Today’s post is about the “one-glass-of-wine-a day-is-good-for-you” postulation that keeps resurfacing in my “question box”. Is it true that Christians can and maybe even should drink a glass of wine each day for cardiovascular benefits? Consider the following article by Brian Fung as presented in www.theatlantic.com. It’s scientific and it’s compelling.
I have a dear friend whose husband’s doctor advised him several years ago to have one glass of wine each evening with dinner. My dear friend is now a widow who lost her husband to alcoholism; alcoholism which began at the dinner table each night with one glass of wine as per doctor’s orders.
This article is not about social drinking. That’s for another time. This article is about whether or not a glass of red wine each day has any health benefits. At the last he was “bitten” and “stung”. So was she. In fact, they are both still hurting.
Here the Holy Spirit comments and then the article is yours:
Look not thou upon the wine when it is red, when it giveth his color in the cup, when it moveth itself aright.
At the last it biteth like a serpent, and stingeth like an adder.
Brian Fung | Sep 10, 2012
Research suggests the alcohol in red wine may actually be impeding the antioxidants’ cardiovascular benefits.
PROBLEM: Drinking red wine in moderation has been shown to ward off heart disease, and many have latched onto the research as an excuse to indulge a little bit, or a lot. But where does alcohol factor into the benefits?
METHODOLOGY: Researchers at the Hospital Clinic of Barcelona instructed 67 men to drink either 10 ounces of red wine, 10 ounces of non-alcoholic red wine, or 3 ounces of gin every day for four weeks. At the end of the four weeks, each subject rotated to a different drink and repeated the process before switching again such that by the end of the study, all 67 men had been observed consuming all three drinks. Each study participant had either diabetes or at least three of the following risk factors for heart disease: high blood pressure, high cholesterol, a family history of heart disease, excessive weight or obesity, or smoking.

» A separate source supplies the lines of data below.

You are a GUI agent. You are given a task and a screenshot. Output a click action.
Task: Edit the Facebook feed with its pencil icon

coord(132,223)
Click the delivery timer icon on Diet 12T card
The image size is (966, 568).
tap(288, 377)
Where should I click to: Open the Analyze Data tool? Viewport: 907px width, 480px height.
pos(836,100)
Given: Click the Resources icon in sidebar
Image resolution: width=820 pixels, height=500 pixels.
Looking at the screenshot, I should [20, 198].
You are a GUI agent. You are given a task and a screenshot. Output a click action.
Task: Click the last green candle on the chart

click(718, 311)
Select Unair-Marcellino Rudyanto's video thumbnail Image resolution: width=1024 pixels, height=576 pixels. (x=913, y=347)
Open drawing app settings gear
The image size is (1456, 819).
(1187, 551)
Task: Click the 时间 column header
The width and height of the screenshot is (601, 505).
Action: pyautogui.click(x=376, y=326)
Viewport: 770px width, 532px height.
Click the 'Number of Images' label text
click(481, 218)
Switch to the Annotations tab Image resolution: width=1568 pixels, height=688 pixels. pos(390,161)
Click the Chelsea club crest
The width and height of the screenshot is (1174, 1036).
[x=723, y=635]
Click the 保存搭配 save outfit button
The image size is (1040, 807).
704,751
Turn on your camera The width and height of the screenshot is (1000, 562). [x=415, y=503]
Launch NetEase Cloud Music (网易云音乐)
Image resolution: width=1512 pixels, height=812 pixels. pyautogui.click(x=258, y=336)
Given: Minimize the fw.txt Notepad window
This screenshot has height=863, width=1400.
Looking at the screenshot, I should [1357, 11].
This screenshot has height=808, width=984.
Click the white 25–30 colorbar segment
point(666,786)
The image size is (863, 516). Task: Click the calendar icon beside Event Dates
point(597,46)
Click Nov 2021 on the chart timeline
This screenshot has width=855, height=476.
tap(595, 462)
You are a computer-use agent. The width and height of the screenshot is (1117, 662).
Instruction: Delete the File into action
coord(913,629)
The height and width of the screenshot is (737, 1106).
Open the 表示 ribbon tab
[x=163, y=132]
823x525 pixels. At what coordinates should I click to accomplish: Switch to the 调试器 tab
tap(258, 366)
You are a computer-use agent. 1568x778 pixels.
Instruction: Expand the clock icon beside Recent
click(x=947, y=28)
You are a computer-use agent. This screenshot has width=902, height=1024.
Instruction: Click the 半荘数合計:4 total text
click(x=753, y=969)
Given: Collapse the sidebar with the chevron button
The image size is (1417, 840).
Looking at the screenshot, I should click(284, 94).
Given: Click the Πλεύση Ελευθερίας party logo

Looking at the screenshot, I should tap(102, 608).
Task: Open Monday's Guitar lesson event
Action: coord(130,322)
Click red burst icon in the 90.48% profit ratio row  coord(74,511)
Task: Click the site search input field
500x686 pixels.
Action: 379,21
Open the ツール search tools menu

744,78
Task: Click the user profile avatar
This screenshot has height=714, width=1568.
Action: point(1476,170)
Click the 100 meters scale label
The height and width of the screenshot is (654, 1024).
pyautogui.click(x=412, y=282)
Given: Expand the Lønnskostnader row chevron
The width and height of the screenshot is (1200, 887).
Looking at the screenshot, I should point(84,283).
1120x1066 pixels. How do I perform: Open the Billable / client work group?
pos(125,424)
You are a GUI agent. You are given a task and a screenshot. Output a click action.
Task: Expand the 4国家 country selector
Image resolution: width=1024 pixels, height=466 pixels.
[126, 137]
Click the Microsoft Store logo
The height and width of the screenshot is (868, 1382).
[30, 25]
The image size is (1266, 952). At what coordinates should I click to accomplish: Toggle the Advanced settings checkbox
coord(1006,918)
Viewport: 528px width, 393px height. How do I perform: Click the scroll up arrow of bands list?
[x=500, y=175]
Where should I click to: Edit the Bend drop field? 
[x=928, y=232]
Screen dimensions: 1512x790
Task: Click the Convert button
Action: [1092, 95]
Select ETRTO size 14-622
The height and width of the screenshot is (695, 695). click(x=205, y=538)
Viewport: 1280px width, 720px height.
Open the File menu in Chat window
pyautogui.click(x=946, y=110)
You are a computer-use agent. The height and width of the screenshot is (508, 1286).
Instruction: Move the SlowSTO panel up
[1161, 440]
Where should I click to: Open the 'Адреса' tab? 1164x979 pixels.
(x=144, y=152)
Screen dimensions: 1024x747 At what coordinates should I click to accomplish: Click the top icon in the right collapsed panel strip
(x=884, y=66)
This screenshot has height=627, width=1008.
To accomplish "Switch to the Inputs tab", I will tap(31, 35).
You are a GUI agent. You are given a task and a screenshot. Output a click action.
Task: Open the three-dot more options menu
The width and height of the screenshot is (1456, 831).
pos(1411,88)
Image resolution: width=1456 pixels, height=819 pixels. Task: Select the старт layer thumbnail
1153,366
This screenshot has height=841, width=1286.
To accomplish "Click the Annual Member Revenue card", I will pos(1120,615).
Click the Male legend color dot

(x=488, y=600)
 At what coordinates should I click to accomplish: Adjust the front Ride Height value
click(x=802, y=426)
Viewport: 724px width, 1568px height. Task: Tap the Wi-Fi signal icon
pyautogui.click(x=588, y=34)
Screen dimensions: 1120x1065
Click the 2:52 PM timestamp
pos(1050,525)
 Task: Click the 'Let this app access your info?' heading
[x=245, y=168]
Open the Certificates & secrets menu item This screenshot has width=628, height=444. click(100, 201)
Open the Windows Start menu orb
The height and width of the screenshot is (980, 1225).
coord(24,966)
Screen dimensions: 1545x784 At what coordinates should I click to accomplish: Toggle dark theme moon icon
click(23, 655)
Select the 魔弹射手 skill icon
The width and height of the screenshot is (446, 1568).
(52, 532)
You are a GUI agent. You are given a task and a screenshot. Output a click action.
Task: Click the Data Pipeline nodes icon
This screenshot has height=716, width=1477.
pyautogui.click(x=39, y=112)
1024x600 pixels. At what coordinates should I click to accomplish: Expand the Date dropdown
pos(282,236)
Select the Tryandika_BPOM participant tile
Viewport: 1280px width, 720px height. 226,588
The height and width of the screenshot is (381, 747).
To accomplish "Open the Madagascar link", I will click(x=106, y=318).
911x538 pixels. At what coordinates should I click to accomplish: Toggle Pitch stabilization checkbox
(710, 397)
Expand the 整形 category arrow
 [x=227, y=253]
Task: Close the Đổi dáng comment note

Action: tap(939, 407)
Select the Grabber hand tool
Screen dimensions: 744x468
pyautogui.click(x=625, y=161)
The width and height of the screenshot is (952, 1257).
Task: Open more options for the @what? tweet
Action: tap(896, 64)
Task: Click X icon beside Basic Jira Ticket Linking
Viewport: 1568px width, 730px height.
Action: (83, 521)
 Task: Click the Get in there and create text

RESULTS: The non-alcoholic red wine was associated with a significant decrease in blood pressure, lowering heart disease risk by 14 percent and the risk of stroke by 20 percent. The alcoholic red wine, however, did not appear to have such effects.
CONCLUSION: Even though alcoholic and non-alcoholic red wine contain the same amount of heart-healthy antioxidants, the alcohol may be blocking the polyphenols from doing their protective work. Non-alcoholic red wine may therefore be more effective at protecting the heart.
IMPLICATION: Pairing antioxidants with alcohol appears counterproductive. If you were drinking red wine for the cardiovascular benefits, consider switching to non-alcoholic wine, or any of the multitude of other ways to get antioxidants.